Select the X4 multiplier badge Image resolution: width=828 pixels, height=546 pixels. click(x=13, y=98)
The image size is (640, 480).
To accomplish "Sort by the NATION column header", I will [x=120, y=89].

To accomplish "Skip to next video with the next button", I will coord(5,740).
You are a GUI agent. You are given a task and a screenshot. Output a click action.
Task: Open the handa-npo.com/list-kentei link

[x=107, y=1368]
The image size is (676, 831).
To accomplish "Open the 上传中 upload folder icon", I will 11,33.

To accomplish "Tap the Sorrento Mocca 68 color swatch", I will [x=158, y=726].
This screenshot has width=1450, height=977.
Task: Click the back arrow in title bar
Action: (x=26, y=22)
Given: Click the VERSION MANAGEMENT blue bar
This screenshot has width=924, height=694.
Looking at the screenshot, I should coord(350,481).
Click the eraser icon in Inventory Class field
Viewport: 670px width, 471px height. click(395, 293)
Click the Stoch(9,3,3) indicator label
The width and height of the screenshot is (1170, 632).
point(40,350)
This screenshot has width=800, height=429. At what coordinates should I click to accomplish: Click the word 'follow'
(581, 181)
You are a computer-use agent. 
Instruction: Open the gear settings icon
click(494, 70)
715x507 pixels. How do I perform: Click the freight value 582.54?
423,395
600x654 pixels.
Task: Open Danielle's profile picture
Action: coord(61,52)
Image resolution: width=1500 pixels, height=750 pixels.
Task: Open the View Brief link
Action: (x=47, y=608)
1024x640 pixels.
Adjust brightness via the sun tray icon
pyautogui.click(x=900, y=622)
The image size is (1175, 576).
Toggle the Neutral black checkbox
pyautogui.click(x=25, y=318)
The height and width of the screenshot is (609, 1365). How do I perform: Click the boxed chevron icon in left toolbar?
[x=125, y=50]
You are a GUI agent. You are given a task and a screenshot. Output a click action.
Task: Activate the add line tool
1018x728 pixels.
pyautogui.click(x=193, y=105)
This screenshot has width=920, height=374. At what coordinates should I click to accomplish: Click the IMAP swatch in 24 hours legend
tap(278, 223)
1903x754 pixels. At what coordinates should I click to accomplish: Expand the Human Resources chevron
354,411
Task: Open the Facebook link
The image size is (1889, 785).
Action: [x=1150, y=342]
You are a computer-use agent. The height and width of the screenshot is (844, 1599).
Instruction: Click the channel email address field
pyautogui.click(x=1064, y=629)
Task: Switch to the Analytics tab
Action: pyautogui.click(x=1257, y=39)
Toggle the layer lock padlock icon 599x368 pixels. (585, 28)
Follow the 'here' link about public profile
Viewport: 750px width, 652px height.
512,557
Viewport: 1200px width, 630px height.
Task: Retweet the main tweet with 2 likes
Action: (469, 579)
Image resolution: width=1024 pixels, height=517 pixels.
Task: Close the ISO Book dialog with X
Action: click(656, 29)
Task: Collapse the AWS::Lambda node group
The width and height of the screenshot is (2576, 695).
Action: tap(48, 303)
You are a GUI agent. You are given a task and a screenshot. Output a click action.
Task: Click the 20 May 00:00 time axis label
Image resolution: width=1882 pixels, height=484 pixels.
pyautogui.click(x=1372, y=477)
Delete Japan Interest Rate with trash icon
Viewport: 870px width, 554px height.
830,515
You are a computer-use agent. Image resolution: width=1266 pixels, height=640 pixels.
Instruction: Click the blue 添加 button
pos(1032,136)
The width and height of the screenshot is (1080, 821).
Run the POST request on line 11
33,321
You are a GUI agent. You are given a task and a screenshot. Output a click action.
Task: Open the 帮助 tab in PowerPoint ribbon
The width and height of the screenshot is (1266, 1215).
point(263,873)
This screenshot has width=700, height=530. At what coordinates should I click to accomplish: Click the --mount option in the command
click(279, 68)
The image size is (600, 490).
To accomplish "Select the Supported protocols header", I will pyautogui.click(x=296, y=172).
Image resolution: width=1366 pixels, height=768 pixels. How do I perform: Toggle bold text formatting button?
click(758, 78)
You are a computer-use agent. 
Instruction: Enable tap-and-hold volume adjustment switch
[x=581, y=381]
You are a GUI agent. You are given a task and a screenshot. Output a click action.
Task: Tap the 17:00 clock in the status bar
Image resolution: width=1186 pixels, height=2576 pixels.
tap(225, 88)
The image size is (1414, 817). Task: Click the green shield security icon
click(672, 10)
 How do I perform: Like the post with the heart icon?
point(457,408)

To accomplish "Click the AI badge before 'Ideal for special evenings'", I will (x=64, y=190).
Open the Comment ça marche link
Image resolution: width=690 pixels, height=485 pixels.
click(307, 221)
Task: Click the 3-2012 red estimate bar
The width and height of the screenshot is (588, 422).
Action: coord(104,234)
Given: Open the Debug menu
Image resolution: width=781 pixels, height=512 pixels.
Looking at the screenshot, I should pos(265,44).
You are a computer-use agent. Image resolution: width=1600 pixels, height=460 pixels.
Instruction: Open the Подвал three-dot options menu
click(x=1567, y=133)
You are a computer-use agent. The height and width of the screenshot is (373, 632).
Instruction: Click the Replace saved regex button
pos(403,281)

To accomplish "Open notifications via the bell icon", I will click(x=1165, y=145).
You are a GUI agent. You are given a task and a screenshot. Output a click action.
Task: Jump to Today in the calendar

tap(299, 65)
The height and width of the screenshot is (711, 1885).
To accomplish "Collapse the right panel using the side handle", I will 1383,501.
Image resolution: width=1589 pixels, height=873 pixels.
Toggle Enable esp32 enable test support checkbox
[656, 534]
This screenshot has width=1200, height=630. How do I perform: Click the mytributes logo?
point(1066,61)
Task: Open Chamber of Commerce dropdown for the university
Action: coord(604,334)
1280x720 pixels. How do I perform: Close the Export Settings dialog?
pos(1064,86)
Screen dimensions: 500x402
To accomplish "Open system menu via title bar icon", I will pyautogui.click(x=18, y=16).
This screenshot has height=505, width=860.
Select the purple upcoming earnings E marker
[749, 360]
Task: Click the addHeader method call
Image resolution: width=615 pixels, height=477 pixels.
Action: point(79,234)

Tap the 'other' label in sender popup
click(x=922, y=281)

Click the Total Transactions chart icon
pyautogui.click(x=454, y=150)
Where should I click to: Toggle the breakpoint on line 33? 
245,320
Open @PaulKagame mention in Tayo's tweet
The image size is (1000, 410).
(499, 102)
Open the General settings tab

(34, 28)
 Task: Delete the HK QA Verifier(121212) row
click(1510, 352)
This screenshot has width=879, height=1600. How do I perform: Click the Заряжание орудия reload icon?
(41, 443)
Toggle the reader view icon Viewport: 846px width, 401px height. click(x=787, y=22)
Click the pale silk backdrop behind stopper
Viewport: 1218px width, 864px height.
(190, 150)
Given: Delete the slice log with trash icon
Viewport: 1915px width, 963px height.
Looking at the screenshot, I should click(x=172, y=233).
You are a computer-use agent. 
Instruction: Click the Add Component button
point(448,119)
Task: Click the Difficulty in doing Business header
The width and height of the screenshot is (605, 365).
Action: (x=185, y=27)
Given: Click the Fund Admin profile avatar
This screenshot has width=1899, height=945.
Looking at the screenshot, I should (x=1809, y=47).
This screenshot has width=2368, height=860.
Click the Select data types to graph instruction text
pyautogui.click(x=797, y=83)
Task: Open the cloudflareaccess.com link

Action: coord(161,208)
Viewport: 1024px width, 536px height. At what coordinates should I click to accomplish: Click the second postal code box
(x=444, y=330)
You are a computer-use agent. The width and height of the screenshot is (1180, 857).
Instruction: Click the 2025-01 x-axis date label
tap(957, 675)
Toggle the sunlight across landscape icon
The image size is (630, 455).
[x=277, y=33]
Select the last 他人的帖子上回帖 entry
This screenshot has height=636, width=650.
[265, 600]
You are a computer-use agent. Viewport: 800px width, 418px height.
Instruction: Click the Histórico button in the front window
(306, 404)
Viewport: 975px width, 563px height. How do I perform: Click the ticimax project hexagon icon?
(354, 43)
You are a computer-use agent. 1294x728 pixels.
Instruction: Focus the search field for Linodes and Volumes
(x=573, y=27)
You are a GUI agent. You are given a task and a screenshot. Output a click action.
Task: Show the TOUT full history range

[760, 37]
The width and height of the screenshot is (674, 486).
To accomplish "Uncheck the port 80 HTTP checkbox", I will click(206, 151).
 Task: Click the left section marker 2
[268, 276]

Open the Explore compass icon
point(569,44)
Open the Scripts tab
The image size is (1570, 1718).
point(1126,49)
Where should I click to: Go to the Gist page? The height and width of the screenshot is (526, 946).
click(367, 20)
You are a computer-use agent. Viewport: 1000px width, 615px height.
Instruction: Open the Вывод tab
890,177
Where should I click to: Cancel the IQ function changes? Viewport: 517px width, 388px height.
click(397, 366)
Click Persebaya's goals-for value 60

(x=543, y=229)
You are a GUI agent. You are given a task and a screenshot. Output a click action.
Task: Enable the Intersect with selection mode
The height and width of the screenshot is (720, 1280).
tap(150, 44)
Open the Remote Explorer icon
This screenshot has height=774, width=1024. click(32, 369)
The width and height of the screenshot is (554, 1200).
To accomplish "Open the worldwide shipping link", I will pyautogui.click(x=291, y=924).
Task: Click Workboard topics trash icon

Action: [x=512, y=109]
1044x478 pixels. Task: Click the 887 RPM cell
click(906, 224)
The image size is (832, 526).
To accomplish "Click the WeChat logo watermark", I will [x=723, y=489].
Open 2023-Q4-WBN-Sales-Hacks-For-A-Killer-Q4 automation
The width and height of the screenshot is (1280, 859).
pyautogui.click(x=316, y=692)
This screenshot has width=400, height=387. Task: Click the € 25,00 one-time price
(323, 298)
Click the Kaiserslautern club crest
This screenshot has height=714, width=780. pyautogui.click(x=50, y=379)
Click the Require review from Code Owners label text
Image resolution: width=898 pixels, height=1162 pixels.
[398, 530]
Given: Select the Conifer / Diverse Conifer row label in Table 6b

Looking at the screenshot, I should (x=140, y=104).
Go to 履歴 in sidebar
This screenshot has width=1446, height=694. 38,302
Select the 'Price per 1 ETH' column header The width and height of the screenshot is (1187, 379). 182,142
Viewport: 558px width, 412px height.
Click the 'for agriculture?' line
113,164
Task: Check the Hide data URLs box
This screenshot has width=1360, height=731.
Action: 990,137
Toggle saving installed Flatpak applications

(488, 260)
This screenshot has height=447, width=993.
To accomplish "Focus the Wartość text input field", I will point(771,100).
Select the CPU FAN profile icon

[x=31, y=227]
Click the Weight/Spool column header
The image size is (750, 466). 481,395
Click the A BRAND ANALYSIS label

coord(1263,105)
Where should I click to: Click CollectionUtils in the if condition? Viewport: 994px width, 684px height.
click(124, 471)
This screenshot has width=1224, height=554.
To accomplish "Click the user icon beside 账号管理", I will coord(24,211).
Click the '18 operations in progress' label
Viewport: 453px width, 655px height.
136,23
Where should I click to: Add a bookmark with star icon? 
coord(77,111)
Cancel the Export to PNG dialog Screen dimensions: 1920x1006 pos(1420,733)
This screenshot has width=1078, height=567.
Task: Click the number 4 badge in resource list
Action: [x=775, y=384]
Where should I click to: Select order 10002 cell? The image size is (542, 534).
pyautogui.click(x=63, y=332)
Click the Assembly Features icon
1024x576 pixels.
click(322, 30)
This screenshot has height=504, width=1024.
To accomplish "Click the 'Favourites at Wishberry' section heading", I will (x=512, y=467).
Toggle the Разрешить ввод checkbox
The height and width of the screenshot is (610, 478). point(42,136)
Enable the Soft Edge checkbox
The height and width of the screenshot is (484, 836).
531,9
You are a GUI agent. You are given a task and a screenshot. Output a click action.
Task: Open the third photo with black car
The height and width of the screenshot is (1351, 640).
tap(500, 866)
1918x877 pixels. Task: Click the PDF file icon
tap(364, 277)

* _What the task requires_: Looking at the records above, tally the lines holding "computer" and reply with that number only.

* _Response to the exercise_: 11